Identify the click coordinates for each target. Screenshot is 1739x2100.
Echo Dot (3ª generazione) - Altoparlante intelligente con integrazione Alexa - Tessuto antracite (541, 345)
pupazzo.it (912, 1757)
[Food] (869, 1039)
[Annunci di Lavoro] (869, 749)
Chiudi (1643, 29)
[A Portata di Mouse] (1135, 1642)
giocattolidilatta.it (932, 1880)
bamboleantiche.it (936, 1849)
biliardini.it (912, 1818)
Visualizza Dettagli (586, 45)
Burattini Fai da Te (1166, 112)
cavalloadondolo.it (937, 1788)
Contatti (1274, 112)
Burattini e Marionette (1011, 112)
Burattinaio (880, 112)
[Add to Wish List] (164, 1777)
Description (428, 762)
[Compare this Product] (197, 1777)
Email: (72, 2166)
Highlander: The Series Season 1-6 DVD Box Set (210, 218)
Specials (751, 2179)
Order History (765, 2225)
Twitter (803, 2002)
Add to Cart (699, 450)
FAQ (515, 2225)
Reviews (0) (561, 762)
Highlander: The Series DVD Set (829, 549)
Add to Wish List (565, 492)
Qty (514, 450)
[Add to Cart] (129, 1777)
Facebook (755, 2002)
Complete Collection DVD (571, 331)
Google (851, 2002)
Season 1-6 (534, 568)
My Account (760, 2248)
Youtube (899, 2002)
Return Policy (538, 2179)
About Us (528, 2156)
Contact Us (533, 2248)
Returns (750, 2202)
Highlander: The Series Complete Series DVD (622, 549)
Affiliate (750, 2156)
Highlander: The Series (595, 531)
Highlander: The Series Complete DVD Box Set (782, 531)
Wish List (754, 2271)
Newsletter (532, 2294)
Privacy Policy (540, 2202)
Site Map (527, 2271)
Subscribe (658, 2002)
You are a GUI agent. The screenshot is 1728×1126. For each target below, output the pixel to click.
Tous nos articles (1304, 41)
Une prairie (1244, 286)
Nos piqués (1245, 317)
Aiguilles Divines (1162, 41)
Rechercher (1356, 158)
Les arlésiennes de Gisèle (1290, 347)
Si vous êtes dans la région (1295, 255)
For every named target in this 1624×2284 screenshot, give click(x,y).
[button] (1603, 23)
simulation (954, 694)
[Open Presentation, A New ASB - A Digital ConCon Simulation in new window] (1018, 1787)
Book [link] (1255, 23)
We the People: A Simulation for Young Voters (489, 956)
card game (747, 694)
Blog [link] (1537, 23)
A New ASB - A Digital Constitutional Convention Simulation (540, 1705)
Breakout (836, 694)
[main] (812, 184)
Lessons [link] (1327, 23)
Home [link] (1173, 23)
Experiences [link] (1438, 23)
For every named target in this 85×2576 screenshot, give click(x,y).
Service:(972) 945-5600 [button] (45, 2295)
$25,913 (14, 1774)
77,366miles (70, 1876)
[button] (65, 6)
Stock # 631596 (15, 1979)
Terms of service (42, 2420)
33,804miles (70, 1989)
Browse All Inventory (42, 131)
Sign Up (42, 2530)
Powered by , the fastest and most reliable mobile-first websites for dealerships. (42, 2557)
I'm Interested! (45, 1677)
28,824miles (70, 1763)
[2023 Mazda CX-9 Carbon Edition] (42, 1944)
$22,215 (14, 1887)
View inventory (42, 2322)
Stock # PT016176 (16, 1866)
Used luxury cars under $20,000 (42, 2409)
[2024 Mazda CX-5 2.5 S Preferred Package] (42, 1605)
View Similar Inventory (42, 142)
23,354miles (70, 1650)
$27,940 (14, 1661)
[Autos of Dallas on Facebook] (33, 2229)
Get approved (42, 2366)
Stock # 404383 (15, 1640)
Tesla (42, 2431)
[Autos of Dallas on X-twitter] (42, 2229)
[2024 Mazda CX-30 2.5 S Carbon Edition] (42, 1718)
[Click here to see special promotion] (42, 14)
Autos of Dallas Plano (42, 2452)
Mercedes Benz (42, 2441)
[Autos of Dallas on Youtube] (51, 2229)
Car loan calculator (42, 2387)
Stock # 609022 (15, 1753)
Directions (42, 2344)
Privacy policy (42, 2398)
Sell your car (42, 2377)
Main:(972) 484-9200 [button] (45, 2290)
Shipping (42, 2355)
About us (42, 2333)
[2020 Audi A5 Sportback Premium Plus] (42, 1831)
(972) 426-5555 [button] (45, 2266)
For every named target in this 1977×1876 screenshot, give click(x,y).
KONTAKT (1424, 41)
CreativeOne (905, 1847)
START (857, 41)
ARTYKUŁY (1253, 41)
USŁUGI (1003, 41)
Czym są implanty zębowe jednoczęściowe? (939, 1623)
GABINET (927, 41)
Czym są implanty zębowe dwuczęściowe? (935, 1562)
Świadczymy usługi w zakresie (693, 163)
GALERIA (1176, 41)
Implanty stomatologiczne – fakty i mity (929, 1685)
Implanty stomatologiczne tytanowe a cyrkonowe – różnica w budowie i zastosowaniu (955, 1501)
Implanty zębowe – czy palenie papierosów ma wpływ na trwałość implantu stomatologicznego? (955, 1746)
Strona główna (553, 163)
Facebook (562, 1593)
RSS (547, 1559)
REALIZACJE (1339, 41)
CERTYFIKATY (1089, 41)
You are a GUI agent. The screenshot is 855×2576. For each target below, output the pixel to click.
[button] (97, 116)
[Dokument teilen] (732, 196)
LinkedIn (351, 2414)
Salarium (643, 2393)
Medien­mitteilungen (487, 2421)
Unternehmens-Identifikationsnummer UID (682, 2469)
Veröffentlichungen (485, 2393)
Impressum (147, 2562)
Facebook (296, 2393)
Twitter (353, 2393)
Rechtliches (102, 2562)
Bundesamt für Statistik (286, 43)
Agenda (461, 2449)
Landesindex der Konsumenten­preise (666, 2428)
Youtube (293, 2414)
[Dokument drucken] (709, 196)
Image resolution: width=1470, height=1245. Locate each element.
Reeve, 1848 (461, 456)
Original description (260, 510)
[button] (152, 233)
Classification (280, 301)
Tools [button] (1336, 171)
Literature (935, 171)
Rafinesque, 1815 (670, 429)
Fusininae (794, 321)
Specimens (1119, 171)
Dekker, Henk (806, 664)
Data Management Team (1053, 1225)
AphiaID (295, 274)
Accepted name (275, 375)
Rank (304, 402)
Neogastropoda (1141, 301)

※ ※ ※

▸ **WORK TASK**:
Please give an exact copy of the entries above, from the line with "Affiliate (750, 2156)" down to the line with "[Click here to", inclusive, and nothing else.

▸ **ANSWER BOX**:
Affiliate (750, 2156)
Highlander: The Series (595, 531)
Highlander: The Series Complete DVD Box Set (782, 531)
Wish List (754, 2271)
Newsletter (532, 2294)
Privacy Policy (540, 2202)
Site Map (527, 2271)
Subscribe (658, 2002)
You are a GUI agent. The screenshot is 1728×1126. For each target below, output the pixel to click.
Tous nos articles (1304, 41)
Une prairie (1244, 286)
Nos piqués (1245, 317)
Aiguilles Divines (1162, 41)
Rechercher (1356, 158)
Les arlésiennes de Gisèle (1290, 347)
Si vous êtes dans la région (1295, 255)
For every named target in this 1624×2284 screenshot, give click(x,y).
[button] (1603, 23)
simulation (954, 694)
[Open Presentation, A New ASB - A Digital ConCon Simulation in new window] (1018, 1787)
Book [link] (1255, 23)
We the People: A Simulation for Young Voters (489, 956)
card game (747, 694)
Blog [link] (1537, 23)
A New ASB - A Digital Constitutional Convention Simulation (540, 1705)
Breakout (836, 694)
[main] (812, 184)
Lessons [link] (1327, 23)
Home [link] (1173, 23)
Experiences [link] (1438, 23)
For every named target in this 85×2576 screenshot, give click(x,y).
Service:(972) 945-5600 [button] (45, 2295)
$25,913 (14, 1774)
77,366miles (70, 1876)
[button] (65, 6)
Stock # 631596 (15, 1979)
Terms of service (42, 2420)
33,804miles (70, 1989)
Browse All Inventory (42, 131)
Sign Up (42, 2530)
Powered by , the fastest and most reliable mobile-first websites for dealerships. (42, 2557)
I'm Interested! (45, 1677)
28,824miles (70, 1763)
[2023 Mazda CX-9 Carbon Edition] (42, 1944)
$22,215 (14, 1887)
View inventory (42, 2322)
Stock # PT016176 (16, 1866)
Used luxury cars under $20,000 (42, 2409)
[2024 Mazda CX-5 2.5 S Preferred Package] (42, 1605)
View Similar Inventory (42, 142)
23,354miles (70, 1650)
$27,940 (14, 1661)
[Autos of Dallas on Facebook] (33, 2229)
Get approved (42, 2366)
Stock # 404383 (15, 1640)
Tesla (42, 2431)
[Autos of Dallas on X-twitter] (42, 2229)
[2024 Mazda CX-30 2.5 S Carbon Edition] (42, 1718)
[Click here to see special promotion] (42, 14)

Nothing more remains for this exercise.